== INFORMATION GIVEN ==
⟨
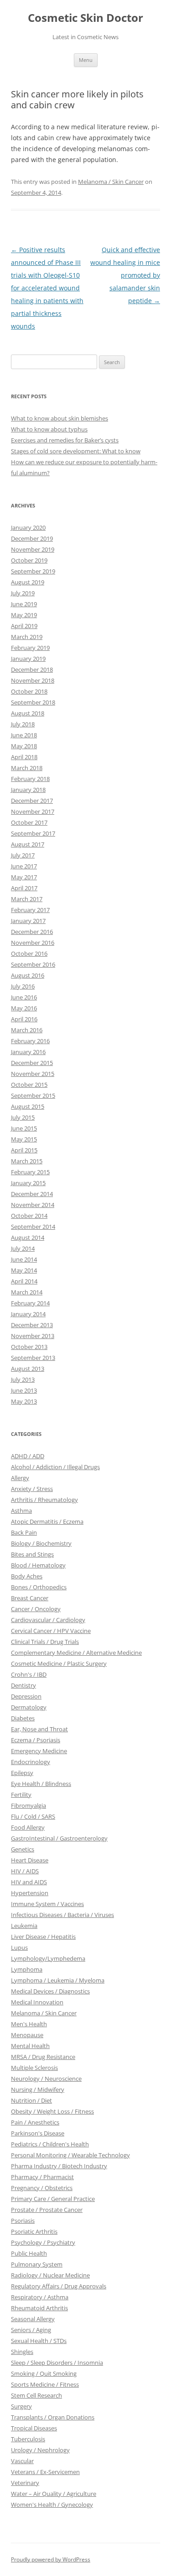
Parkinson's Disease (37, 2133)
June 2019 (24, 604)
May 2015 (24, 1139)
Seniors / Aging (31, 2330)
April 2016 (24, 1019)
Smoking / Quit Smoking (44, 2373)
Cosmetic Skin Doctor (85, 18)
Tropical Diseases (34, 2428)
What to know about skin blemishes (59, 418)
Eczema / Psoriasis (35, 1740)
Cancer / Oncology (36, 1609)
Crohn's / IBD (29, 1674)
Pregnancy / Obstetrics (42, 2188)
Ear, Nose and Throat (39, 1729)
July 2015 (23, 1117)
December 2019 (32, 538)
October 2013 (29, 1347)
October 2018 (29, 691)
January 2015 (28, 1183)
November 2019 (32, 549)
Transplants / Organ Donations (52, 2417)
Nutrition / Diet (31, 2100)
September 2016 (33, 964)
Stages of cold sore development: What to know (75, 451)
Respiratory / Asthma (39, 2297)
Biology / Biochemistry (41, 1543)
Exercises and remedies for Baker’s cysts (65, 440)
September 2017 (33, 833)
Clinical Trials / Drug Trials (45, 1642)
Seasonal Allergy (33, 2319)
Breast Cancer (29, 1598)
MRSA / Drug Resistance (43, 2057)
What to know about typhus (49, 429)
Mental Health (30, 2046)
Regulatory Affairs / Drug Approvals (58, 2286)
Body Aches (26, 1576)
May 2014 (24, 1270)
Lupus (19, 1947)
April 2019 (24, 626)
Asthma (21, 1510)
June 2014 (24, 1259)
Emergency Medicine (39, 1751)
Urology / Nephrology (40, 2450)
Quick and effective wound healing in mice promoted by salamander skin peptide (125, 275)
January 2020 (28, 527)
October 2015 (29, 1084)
⟩
== DESCRIPTION OF THE TASK ==
Everything in the listing, except its images, should be set down exactly.

== TASK SOLUTION ==
Parkinson's Disease (37, 2133)
June 2019 (24, 604)
May 2015 (24, 1139)
Seniors / Aging (31, 2330)
April 2016 (24, 1019)
Smoking / Quit Smoking (44, 2373)
Cosmetic Skin Doctor (85, 18)
Tropical Diseases (34, 2428)
What to know about skin blemishes (59, 418)
Eczema / Psoriasis (35, 1740)
Cancer / Oncology (36, 1609)
Crohn's / IBD (29, 1674)
Pregnancy / Obstetrics (42, 2188)
Ear, Nose and Throat (39, 1729)
July 2015 (23, 1117)
December 2019 (32, 538)
October 2013 (29, 1347)
October 2018 (29, 691)
January 2015 (28, 1183)
November 2019 (32, 549)
Transplants / Organ Donations (52, 2417)
Nutrition / Diet (31, 2100)
September 2016 (33, 964)
Stages of cold sore development: What to know (75, 451)
Respiratory / Asthma (39, 2297)
Biology / Biochemistry (41, 1543)
Exercises and remedies for Baker’s cysts (65, 440)
September 2017 (33, 833)
Clinical Trials / Drug Trials (45, 1642)
Seasonal Allergy (33, 2319)
Breast Cancer (29, 1598)
MRSA / Drug Resistance (43, 2057)
What to know about typhus (49, 429)
Mental Health (30, 2046)
Regulatory Affairs / Drug Approvals (58, 2286)
Body Aches (26, 1576)
May 2014 (24, 1270)
Lupus (19, 1947)
April 2019 (24, 626)
Asthma (21, 1510)
June 2014 (24, 1259)
Emergency Medicine (39, 1751)
Urology / Nephrology (40, 2450)
Quick and effective wound healing in mice promoted by salamander skin peptide (125, 275)
January 2020 (28, 527)
October 2015 (29, 1084)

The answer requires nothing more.